« L’invitation au voyage ou l’évaluation reformulée : carnets d’un pèlerin »
Ici, ce n’est pas le voyageur qui décide de sa destination, c’est l’auberge qui choisit le visiteur. Jamais ne l’on sait quelle contrée nous accueille, ni quel paysage, à nos yeux, s’offrira. Certes, nous avons étudier divers manuscrits nous délivrant quelques secrets sur le gîte exploré. Mais rien de vivant, qui puisse vraiment nous donner à voir ce qui nous attend. L’énigme, à chaque port, se réitère à l’identique et nous laisse candide, incertain, prudent et impatient dans l’attente de découvrir cette adresse inconnue.
Les autochtones nous accueillent en leur royaume et nous livrent les figures de leur fière culture.
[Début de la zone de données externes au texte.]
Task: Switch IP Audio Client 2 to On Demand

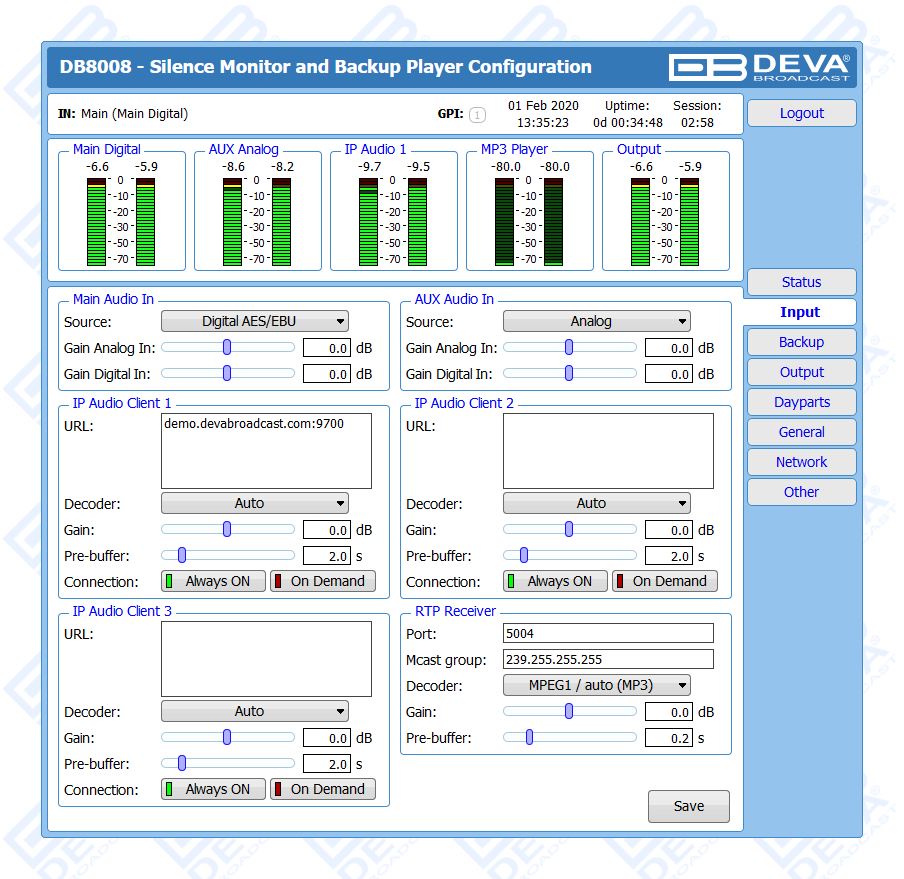Action: [x=664, y=581]
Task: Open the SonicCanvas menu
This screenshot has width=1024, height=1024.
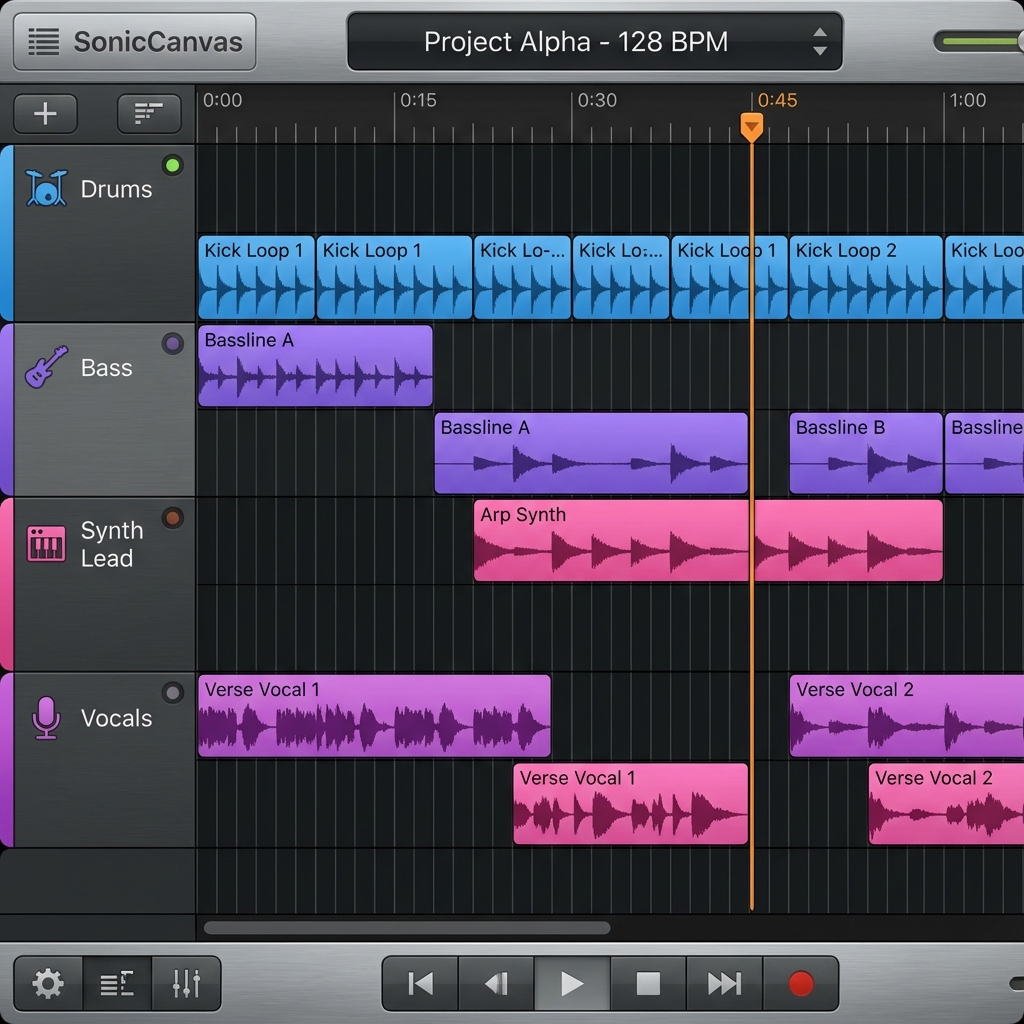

Nous n’osons déranger leur bel ordonnancement et, par une maïeutique que l’on souhaite féconde, nous laissons à nos hôtes et à ceux qu’ils accueillent le soin de nous narrer ce qu’ils invoquent, ce qu’ils conçoivent, ce qu’ils inventent, les techniques qu’ils maîtrisent, les outils qu’ils développent, les expériences vécues, les succès remportés.
Nous apprenons leur grammaire et découvrons leur syntaxe pour que les liens que nous tissons ne soient pas convenus mais illustrent scrupuleusement l’identité du terroir. Nous disséquons leurs coutumes pour que sur le temps compté de ce précieux séjour nos connaissances cumulées évitent les chimères d’une vision binaire.
L’aventure n’est aboutie qu’à la condition de sa méticulosité. Le dessein n’est légitime qu’au motif de sa rectitude. La précision du jugement impose la nuance.
Sur ces instants intangibles et en ces lieux investis, les pèlerins que nous sommes n’ont point besoin de scruter l’horizon, de convoquer les oracles. C’est ici et maintenant qu’il convient de partager une tranche de vie, de croiser nos regards, de décrypter les dialogues, les silences, les sourires pour qu’émerge, in fine, une lecture ciselée de ces rivages auscultés.
À chaque étape, l’accueil est empathique même si l’habitant de cette terre ne sait rien du quidam qu’il va recevoir. Mais nous vivons sur la même sphère, ensemençons les mêmes aires, épousons les mêmes causes pour que ce colloque prenne sens, nous apprenne de l’autre et dessine de nouveaux métissages.
Ainsi, la maison s’ouvre devant nous pour que l’on puisse explorer chaque espace, percevoir chaque arôme, discerner chaque bruit. La crainte réciproque se dissipe pour qu’une confiance partagée nourrisse l’occurrence.
Alors, par touches délicates, ce monde investigué nous livre sa substance, ses angoisses, ses doutes, ses espoirs et ses prouesses. Ensemble, nous avons décrypter le domaine, ses recoins et son âme, ses élans, ses ombres et ses maux. Ensemble, nous avons cheminé avec discernement sur les sentes escarpées de l’expertise et de l’introspection jusqu’à ce que se dessine une image fidèle du refuge observé. Ensemble, nous avons esquissé des lignes de progrès, des sources de lumière.
Mais le temps consacré, doucement s’amenuise et sonne l’heure d’un ultime regard sur ces rives accortes. La sirène du bateau nous indique la fin de l’escale. Demain, le parchemin immaculé attendra que l’on conte, par le détail, chaque indice du périple achevé.